Data mobile : Une mine d’or pour les opérateurs

L’aperçu de nos activités, en particulier des données du téléphone mobile, attire à la fois les universitaires et les chercheurs de l’industrie et nous n’avons pas encore beaucoup de serveurs et d’applications. L’Algérie devrait se pencher sur un organisme de type « informatique et liberté ».
Les opérateurs de téléphonie mobile constatent qu’ils sont assis sur une mine d’or : les enregistrements d’appels de leurs abonnés. Aujourd’hui, chez nous, ce ne sont pas les chercheurs dans les universités mais beaucoup plus les employés des opérateurs mobiles qui travaillent avec les grandes bases de données récoltées. En effet, grâce à ces immenses bases de données, on peut faire un profiling de plus en plus précis et fin : où et quand on fait des appels, les SMS qui sont passés et reçus. Ses informations peuvent montrer les habitudes des consommateurs, leurs déplacements et même les tendances sociales importantes.
«Parce que les téléphones mobiles sont devenus omniprésents, et si on ajoute une exploitation informatique des données qu’ils génèrent, on peut vraiment révolutionner l’étude du comportement humain», nous explique un sociologue.
Cette multitude de données peut devenir pour les opérateurs une nouvelle source de revenu non négligeable, car elle peut fournir des études non seulement de comportement, mais si l’on ajoute prochainement les achats à travers les mobiles on pourra aller plus loin.
De plus, ces immenses bases de données peuvent permettre de savoir si vous voyagez et comment vous voyagez : en voiture, par train ou par avion ou si vous faites de petits trajets genre maison, travail.
L’ensemble de données est une collection d’enregistrements des données d’appels, ou CDR – la matière première qui est une norme de téléphonie mobile.

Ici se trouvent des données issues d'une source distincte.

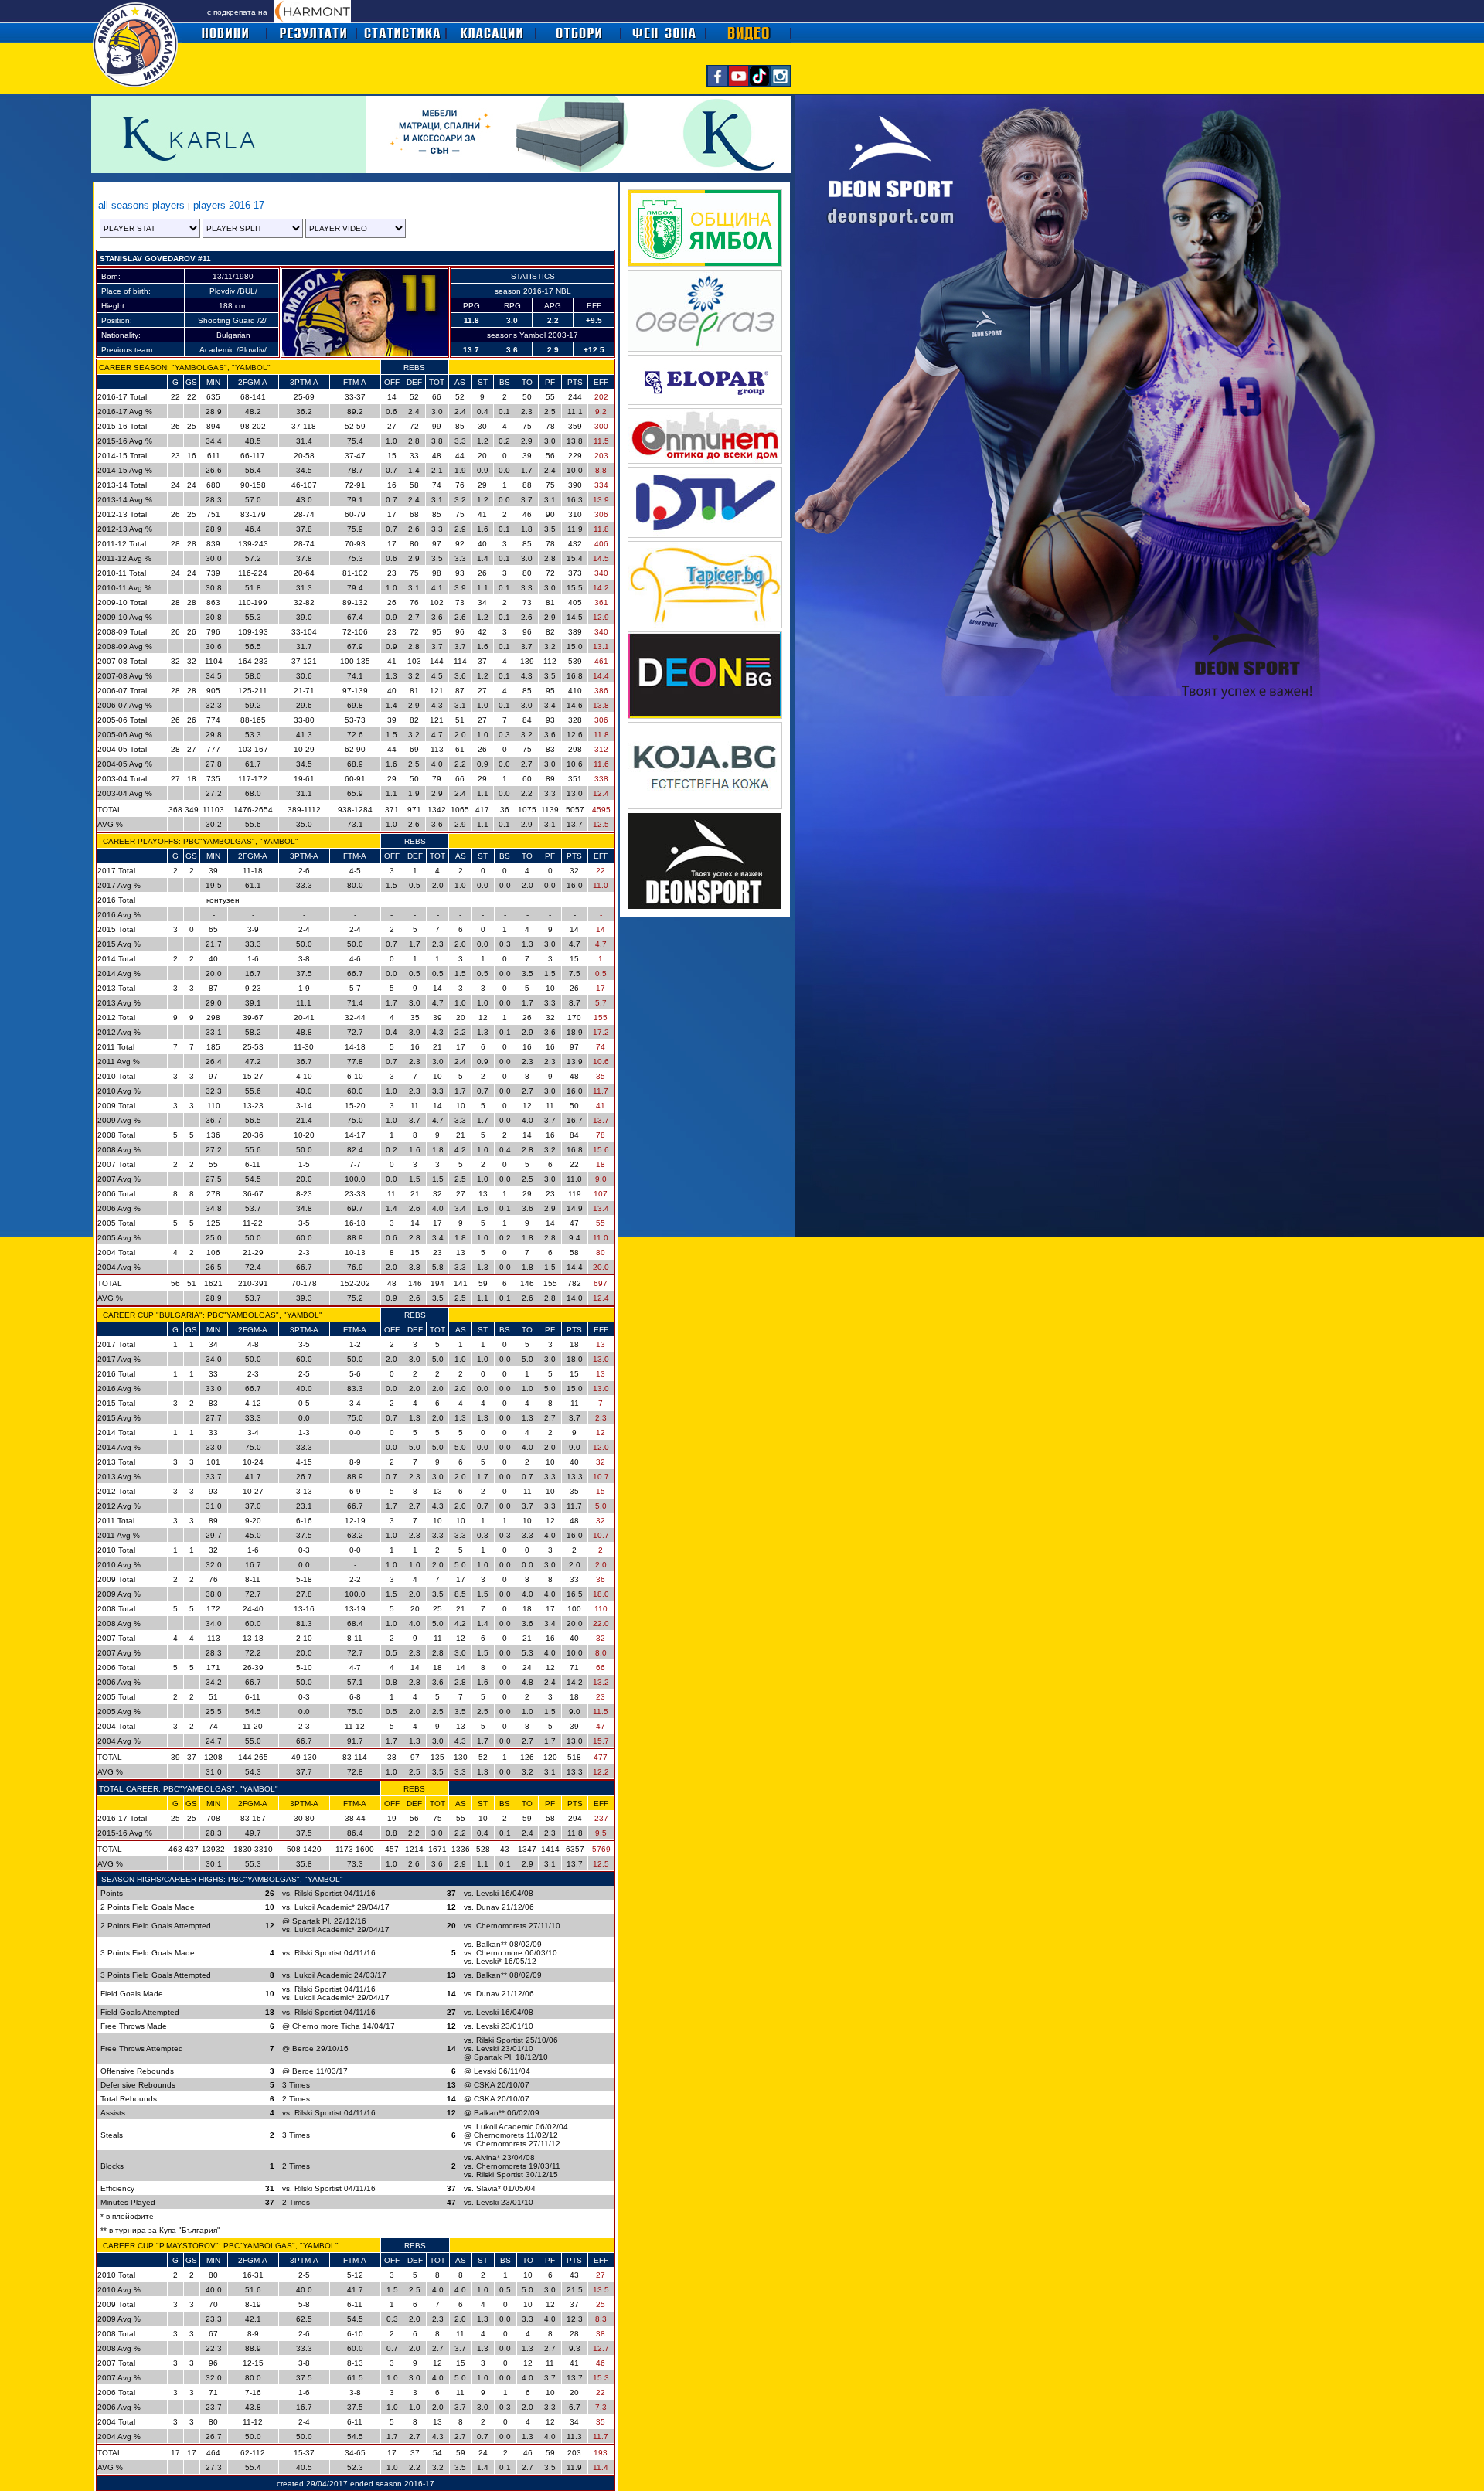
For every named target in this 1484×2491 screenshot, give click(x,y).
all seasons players (143, 205)
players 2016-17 (227, 205)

Un CDR est généré pour chaque appel ou connexion SMS. Entre autres choses, il indique l’origine et le numéro de destination, le type et la durée de connexion et, plus encore, l’identifiant unique de la BTS ainsi que le type de combiné quand une connexion a été faite.
Si l’on prend comme référence l’adresse de la maison où habite l’abonné, n’importe quel opérateur mobile peut connaître l’emplacement d’un téléphone dans un rayon d’un kilomètre par rapport à sa BTS. Si l’on continue notre analyse, on peut savoir exactement ce que parcourt un habitant de Blida, d’Oran ou d’Alger par jour ou par semaine. Ce type d’information peut servir à une meilleure distribution et organisation de la ville. Ce type d’information est l’apanage des urbanistes qui ont généralement recours à des enquêtes coûteuses et limitées afin de recueillir de telles informations. «Ce genre de données peut aider à décider comment investir des ressources, par exemple, s’ils veulent savoir où construire un nouvelle gare de train, tramway ou métro». Mais pas uniquement.
Une étude des traces d’un grand nombre d’abonnés pourrait mettre en corrélation un événement (par exemple un match de foot ou un concert) et voir comment la population se déplace à l’arrivée, mais aussi à la fin de l’événement : les chemins d’arrivée mais aussi de départ.
Cette nouvelle façon d’utiliser les données qui existent, n’est pas encore entrée dans nos universités et nos chercheurs n’ont pas encore compris son intérêt. Aujourd’hui seul les initiés et les opérateurs mobiles l’ont compris et l’utilisent déjà pour mieux positionner leurs BTS mais aussi pour mieux distribuer leurs puces.
Mais comment utiliser des millions de données ? Les sciences expérimentales et les technologies ont pour objectif de comprendre et de décrire le monde réel, celui de la nature, celui construit par l’Homme ainsi que les changements induits par l’activité humaine. Tout simplement grâce à l’essor de la recherche des mathématiques activé par le développement d’algorithmes qui peuvent gérer efficacement les grands réseaux constitués de millions de liens. Les mathématiques fournissent des outils pour agir, choisir et décider dans la vie quotidienne et il n’y pas longtemps, l’université d’Alger était considéré comme une grande école de mathématique.
Avant qu’il y ait un déferlement croissant sur l’utilisation des données des opérateurs mobiles, l’Arpt ou un autre organisme de type «informatique et liberté» qu’il faudra créer pour encadrer tout cela. Ce nouvel organisme devrait réfléchir et faire sortir quelque chose qui pourrait permettre la création d’un modèle d’affaires pour les entreprises car ces données sont monétisables, mais aussi de trouver le juste milieu entre utilité et protection de la vie privée surtout depuis que l’internet a commencé à nous interconnecter.